Em Julho, o Presidente ultraconservador Andrzej Duda ganhou as eleições presidenciais por uma margem mínima e Duarte conta que teve uma “minidepressão” pós-eleitoral e chegou a sugerir à mulher que mudassem de país.
Casado com uma polaca, pai de dois filhos com 10 e 12 anos, Duarte inquieta-se com o ambiente em que eles estão a crescer. Também ele já se cruzou com as carrinhas que espalham a mensagem anti-LGBTI. “Tenho medo desta influência da sociedade e da escola.”

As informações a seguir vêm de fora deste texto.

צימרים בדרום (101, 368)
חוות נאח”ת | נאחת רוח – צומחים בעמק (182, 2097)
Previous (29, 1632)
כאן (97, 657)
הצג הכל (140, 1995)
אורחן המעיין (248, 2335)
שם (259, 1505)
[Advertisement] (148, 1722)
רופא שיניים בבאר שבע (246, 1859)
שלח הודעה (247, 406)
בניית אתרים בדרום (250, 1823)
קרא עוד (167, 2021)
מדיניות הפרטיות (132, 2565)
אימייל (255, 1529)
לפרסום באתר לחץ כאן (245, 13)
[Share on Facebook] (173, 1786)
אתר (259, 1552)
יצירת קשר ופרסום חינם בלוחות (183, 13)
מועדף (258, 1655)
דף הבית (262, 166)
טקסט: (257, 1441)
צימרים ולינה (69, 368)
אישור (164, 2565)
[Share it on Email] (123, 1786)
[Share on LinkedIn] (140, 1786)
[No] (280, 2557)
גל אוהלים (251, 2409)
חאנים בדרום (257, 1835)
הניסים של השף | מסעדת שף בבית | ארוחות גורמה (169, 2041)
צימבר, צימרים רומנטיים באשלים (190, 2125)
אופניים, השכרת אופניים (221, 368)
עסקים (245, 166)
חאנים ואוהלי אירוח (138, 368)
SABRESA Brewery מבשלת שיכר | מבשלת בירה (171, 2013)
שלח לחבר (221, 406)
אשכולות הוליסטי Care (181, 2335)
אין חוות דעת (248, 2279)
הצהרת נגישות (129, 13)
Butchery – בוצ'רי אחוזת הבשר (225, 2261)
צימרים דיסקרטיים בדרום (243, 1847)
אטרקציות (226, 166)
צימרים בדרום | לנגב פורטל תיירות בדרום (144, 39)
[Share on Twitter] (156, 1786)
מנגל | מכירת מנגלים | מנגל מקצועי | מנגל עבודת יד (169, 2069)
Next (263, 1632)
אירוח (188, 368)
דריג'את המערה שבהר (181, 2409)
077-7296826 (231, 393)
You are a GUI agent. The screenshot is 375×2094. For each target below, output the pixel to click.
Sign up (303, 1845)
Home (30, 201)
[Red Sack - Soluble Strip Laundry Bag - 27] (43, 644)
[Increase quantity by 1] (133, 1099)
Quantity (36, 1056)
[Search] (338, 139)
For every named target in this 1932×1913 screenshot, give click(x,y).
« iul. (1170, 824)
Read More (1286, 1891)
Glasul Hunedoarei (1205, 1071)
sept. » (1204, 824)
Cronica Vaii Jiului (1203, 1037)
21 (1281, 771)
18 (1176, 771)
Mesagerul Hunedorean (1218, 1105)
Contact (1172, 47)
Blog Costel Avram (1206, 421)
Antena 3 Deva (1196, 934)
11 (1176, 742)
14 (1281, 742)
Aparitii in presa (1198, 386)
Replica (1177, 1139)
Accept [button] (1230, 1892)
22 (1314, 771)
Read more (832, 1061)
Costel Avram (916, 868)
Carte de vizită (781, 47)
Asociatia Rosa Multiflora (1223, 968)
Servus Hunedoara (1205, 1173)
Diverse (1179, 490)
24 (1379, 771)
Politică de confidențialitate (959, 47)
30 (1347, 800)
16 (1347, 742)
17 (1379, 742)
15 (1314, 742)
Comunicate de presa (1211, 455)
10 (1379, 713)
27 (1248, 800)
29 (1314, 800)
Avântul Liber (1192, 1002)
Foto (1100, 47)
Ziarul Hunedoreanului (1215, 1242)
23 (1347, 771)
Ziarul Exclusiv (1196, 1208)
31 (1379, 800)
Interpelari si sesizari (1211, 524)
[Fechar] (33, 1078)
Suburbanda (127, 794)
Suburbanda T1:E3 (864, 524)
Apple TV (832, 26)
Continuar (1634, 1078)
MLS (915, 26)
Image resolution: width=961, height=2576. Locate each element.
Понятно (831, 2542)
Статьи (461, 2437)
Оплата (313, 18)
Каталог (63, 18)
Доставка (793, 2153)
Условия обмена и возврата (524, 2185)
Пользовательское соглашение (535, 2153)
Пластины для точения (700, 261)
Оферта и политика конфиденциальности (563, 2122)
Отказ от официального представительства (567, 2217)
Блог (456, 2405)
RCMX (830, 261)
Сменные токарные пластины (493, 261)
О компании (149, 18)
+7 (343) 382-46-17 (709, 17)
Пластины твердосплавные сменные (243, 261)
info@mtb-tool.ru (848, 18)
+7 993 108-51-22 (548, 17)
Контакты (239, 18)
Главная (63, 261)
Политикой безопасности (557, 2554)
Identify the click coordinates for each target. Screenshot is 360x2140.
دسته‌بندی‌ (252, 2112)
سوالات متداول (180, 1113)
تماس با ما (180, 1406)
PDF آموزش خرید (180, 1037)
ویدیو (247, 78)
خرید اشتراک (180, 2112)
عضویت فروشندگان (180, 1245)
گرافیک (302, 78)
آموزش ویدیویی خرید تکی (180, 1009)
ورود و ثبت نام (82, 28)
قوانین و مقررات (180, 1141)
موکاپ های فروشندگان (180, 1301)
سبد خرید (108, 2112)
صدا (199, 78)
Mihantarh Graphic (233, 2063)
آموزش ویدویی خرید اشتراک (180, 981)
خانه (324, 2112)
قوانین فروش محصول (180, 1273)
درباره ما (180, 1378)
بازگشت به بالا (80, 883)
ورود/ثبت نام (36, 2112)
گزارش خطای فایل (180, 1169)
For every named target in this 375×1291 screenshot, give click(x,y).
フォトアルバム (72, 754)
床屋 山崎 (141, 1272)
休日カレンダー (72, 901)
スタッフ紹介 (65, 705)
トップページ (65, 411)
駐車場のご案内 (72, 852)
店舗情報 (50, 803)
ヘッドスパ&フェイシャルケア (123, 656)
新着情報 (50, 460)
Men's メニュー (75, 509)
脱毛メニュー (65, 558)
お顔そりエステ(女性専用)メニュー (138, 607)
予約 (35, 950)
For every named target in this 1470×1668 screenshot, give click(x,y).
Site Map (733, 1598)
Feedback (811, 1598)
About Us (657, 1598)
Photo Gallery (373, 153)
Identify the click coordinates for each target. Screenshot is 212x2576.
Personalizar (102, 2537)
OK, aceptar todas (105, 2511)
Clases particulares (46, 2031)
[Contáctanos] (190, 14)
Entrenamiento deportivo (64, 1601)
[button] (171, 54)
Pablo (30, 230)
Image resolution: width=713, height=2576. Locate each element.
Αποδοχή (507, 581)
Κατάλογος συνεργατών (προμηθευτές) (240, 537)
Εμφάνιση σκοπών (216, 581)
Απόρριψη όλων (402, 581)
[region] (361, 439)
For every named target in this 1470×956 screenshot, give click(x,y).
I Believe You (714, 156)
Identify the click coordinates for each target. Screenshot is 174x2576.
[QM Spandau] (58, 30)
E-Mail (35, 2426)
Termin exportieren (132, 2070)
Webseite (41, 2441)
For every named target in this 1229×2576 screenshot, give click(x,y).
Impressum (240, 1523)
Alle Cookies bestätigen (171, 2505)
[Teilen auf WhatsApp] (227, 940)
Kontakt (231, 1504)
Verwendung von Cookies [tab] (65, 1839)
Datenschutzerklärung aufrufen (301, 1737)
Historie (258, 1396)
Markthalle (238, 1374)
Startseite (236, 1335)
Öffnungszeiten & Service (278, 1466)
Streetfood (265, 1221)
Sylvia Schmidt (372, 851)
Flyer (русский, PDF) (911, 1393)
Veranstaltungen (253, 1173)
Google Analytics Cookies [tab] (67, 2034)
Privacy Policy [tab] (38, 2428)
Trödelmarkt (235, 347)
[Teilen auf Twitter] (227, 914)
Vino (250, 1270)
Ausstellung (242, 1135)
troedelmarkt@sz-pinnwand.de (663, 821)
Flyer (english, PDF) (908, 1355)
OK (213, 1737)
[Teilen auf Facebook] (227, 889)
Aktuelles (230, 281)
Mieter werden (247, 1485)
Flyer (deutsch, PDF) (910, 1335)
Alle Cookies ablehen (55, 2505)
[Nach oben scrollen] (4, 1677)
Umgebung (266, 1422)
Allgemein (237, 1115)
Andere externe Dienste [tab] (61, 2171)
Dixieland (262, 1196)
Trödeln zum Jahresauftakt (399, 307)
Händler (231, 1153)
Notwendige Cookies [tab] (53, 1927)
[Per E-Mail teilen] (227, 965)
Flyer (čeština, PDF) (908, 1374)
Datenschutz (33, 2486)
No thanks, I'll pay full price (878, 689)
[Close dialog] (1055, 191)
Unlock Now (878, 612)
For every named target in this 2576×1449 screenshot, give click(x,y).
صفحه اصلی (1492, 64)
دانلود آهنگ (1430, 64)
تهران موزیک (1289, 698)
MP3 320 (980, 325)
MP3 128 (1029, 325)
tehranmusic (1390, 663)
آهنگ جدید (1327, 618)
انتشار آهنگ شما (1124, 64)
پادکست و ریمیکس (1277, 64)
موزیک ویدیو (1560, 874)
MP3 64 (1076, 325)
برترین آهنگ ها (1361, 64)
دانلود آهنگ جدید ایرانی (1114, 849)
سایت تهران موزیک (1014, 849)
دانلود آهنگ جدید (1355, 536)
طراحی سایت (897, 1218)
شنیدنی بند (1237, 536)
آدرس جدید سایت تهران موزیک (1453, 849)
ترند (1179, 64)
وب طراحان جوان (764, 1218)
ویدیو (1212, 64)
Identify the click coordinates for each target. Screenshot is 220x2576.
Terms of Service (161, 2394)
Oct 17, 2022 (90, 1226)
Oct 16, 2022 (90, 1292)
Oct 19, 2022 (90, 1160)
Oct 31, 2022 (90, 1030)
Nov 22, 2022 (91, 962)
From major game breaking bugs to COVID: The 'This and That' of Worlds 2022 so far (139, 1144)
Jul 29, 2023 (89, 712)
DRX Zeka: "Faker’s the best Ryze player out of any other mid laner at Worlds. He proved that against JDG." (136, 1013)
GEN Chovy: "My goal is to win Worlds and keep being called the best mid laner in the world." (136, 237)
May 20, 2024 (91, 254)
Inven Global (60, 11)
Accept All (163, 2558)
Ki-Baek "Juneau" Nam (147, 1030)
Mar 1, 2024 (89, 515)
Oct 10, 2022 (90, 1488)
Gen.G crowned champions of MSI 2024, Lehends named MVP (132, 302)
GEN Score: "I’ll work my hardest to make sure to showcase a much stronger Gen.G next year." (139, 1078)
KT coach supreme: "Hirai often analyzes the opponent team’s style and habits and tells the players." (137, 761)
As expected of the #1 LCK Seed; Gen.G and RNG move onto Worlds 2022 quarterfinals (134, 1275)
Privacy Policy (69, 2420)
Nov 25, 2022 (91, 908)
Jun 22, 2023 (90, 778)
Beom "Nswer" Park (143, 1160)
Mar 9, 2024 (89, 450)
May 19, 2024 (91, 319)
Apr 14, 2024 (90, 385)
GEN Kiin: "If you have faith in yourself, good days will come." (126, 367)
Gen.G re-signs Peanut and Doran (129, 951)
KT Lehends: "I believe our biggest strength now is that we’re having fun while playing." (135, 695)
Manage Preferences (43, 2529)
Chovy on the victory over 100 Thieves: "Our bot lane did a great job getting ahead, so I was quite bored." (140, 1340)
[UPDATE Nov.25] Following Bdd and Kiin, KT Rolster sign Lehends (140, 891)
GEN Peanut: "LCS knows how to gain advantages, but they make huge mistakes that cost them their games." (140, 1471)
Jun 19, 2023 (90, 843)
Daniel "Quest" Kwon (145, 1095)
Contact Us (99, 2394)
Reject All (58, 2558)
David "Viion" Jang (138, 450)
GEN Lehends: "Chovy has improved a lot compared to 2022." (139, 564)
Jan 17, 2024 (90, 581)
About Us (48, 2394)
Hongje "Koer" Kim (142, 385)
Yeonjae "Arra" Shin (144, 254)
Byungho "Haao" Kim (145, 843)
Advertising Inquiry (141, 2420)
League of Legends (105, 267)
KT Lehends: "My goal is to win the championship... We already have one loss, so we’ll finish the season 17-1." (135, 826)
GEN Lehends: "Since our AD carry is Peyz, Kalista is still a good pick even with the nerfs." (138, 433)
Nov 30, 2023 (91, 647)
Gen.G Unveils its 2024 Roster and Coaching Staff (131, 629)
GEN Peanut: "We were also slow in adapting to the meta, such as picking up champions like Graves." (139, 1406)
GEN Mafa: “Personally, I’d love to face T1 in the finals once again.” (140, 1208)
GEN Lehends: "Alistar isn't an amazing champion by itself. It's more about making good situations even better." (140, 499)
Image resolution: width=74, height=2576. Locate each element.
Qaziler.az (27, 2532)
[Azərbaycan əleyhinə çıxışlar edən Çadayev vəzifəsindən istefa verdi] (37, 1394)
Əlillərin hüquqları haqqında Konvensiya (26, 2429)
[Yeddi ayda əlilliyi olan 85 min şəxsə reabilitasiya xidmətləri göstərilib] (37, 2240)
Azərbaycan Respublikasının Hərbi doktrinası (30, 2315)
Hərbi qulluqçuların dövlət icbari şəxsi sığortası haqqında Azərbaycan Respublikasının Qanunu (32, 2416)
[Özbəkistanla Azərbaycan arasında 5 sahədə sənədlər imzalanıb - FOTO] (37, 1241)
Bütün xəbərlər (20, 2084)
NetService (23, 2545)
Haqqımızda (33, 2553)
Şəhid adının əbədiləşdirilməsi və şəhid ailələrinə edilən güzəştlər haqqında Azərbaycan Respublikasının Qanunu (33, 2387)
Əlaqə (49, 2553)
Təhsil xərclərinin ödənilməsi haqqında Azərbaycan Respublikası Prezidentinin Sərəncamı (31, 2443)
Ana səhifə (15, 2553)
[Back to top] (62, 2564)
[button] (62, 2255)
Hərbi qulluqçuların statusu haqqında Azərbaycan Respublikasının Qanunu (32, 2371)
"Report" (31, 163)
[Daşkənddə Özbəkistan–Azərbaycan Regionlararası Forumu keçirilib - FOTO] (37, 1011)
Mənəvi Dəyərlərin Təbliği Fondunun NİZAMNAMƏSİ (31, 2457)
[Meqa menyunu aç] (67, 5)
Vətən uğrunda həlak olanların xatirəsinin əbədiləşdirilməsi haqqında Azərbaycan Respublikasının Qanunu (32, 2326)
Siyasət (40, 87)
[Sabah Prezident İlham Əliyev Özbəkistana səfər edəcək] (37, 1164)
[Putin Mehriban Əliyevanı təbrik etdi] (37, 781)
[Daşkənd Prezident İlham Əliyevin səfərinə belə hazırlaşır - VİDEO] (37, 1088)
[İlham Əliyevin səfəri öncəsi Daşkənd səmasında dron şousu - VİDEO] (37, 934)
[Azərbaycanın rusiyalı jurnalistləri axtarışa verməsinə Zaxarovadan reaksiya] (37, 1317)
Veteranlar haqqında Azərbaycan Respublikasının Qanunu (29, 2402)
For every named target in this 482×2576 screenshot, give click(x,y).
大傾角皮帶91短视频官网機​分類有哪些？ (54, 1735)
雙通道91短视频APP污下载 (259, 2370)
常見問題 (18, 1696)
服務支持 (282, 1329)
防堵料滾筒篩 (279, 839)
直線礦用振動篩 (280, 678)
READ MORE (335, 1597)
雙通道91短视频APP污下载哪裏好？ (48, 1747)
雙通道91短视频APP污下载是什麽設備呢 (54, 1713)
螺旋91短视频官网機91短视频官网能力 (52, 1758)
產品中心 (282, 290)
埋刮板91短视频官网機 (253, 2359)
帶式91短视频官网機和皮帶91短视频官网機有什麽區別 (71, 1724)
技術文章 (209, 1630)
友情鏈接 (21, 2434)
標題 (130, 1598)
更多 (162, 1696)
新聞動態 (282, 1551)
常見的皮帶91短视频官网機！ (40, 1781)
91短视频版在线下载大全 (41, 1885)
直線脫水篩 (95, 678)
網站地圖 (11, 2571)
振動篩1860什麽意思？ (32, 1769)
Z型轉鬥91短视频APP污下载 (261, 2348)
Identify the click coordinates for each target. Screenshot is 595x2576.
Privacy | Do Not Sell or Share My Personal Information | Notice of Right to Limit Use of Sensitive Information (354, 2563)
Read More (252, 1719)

Aproxima-se o dia 11 de Novembro, o Dia da Independência da Polónia. Todos os anos há grandes manifestações na rua nesta data, que se foram tornando cada vez mais nacionalistas e dominadas pela extrema-direita. Duarte partilha com o P3 o cartaz que promove a celebração deste ano. No centro da imagem, está um cavaleiro polaco vestido como um hussardo, um membro da elite militar do século XVI. O cavaleiro está inclinado para baixo, segura a espada acima da cabeça e empurra-a para baixo, o joelho no chão apoia o movimento. O golpe é desferido numa estrela partida em bocados. Uma metade é vermelha, a outra é arco-íris.